═══ Extracted records ═══
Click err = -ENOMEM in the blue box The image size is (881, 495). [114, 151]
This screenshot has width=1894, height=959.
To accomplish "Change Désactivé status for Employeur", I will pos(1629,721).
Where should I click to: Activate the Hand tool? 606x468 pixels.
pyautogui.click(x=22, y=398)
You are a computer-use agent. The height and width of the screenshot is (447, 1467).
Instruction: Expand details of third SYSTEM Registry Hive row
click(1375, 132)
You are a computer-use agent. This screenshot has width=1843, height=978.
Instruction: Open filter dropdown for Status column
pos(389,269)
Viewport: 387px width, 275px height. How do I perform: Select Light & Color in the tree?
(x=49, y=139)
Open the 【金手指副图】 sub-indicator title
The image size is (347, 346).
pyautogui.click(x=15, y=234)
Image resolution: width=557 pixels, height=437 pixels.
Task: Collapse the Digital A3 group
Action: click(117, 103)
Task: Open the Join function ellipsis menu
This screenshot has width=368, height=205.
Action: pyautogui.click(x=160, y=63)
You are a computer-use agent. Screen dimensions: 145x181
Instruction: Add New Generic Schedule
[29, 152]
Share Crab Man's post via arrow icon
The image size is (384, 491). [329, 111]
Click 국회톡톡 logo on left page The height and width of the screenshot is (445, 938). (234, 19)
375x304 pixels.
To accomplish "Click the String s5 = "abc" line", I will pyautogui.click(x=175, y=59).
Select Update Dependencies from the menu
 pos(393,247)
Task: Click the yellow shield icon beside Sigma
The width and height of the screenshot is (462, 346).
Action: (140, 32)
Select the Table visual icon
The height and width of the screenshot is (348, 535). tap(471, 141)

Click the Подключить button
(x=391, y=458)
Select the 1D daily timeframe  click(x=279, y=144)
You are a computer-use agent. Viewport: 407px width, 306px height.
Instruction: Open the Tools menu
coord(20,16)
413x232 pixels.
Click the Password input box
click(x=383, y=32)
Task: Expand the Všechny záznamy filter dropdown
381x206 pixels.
═══
This exercise asks for every line of the records to be repeated exactly.

Click err = -ENOMEM in the blue box The image size is (881, 495). [114, 151]
This screenshot has width=1894, height=959.
To accomplish "Change Désactivé status for Employeur", I will pos(1629,721).
Where should I click to: Activate the Hand tool? 606x468 pixels.
pyautogui.click(x=22, y=398)
You are a computer-use agent. The height and width of the screenshot is (447, 1467).
Instruction: Expand details of third SYSTEM Registry Hive row
click(1375, 132)
You are a computer-use agent. This screenshot has width=1843, height=978.
Instruction: Open filter dropdown for Status column
pos(389,269)
Viewport: 387px width, 275px height. How do I perform: Select Light & Color in the tree?
(x=49, y=139)
Open the 【金手指副图】 sub-indicator title
The image size is (347, 346).
pyautogui.click(x=15, y=234)
Image resolution: width=557 pixels, height=437 pixels.
Task: Collapse the Digital A3 group
Action: click(117, 103)
Task: Open the Join function ellipsis menu
This screenshot has width=368, height=205.
Action: pyautogui.click(x=160, y=63)
You are a computer-use agent. Screen dimensions: 145x181
Instruction: Add New Generic Schedule
[29, 152]
Share Crab Man's post via arrow icon
The image size is (384, 491). [329, 111]
Click 국회톡톡 logo on left page The height and width of the screenshot is (445, 938). (234, 19)
375x304 pixels.
To accomplish "Click the String s5 = "abc" line", I will pyautogui.click(x=175, y=59).
Select Update Dependencies from the menu
 pos(393,247)
Task: Click the yellow shield icon beside Sigma
The width and height of the screenshot is (462, 346).
Action: (140, 32)
Select the Table visual icon
The height and width of the screenshot is (348, 535). tap(471, 141)

Click the Подключить button
(x=391, y=458)
Select the 1D daily timeframe  click(x=279, y=144)
You are a computer-use agent. Viewport: 407px width, 306px height.
Instruction: Open the Tools menu
coord(20,16)
413x232 pixels.
Click the Password input box
click(x=383, y=32)
Task: Expand the Všechny záznamy filter dropdown
381x206 pixels.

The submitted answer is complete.